== Written instruction ==
Format every line of text in the records below as a numbered list, skipping any blank lines. Leave the pictures out of your answer.

== Exercise data ==

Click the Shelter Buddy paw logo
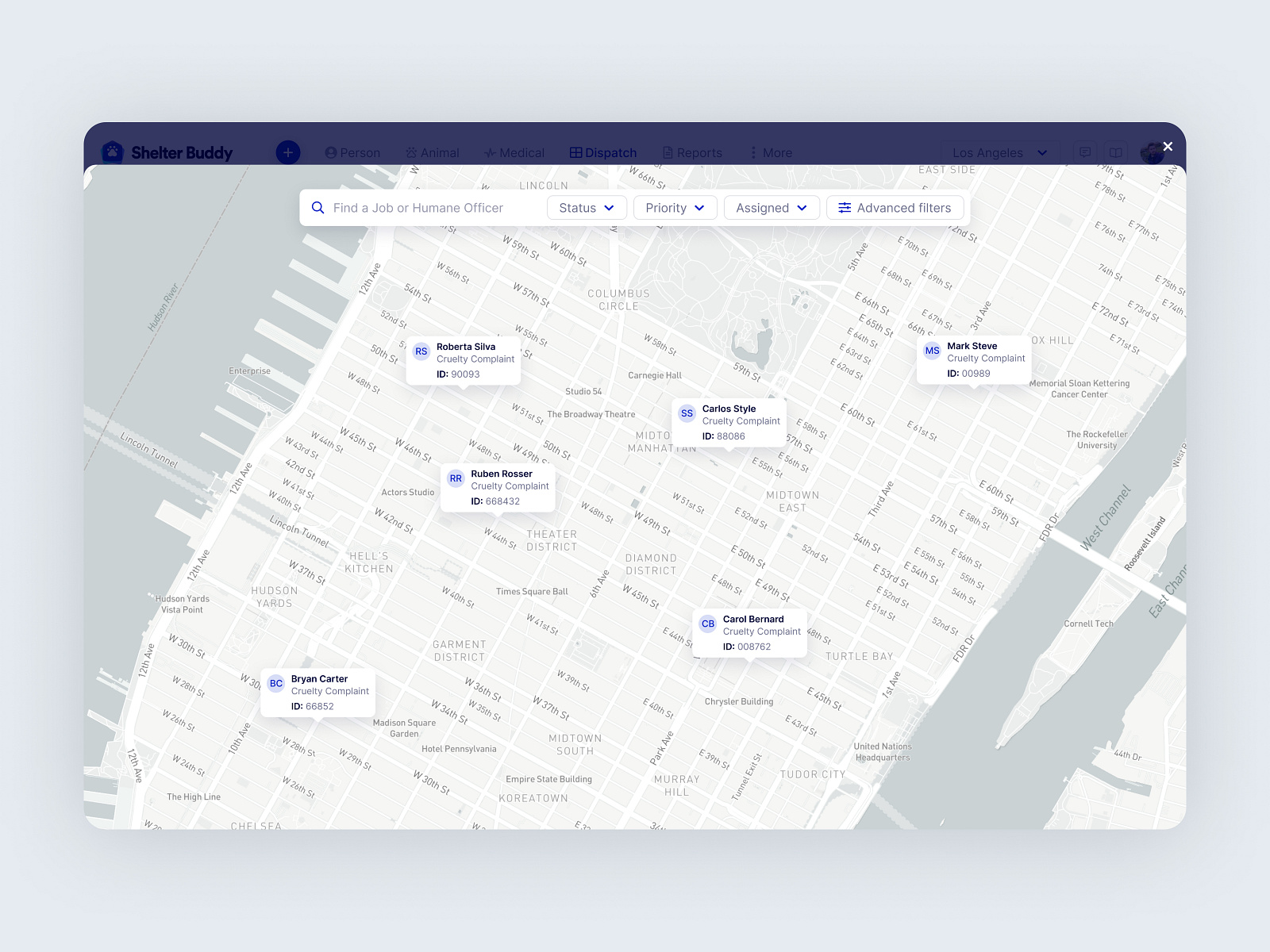 [x=112, y=152]
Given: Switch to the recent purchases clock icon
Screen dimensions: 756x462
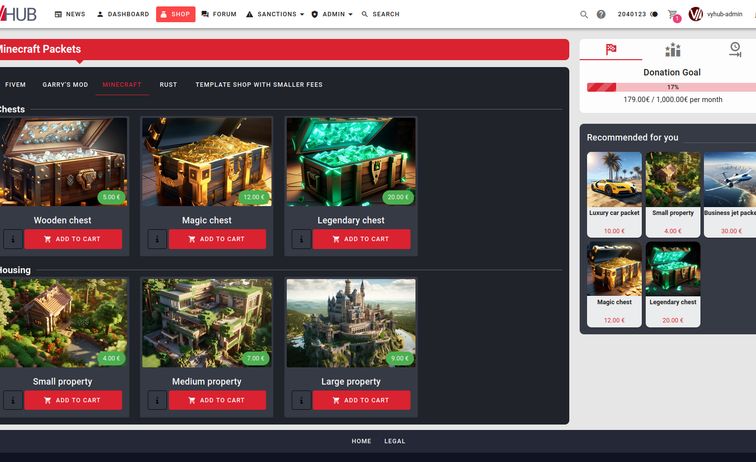Looking at the screenshot, I should (734, 50).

== Solved exercise ==
1. Click the Shelter Buddy paw logo
2.  [x=112, y=152]
3. Given: Switch to the recent purchases clock icon
4. Screen dimensions: 756x462
5. Looking at the screenshot, I should (734, 50).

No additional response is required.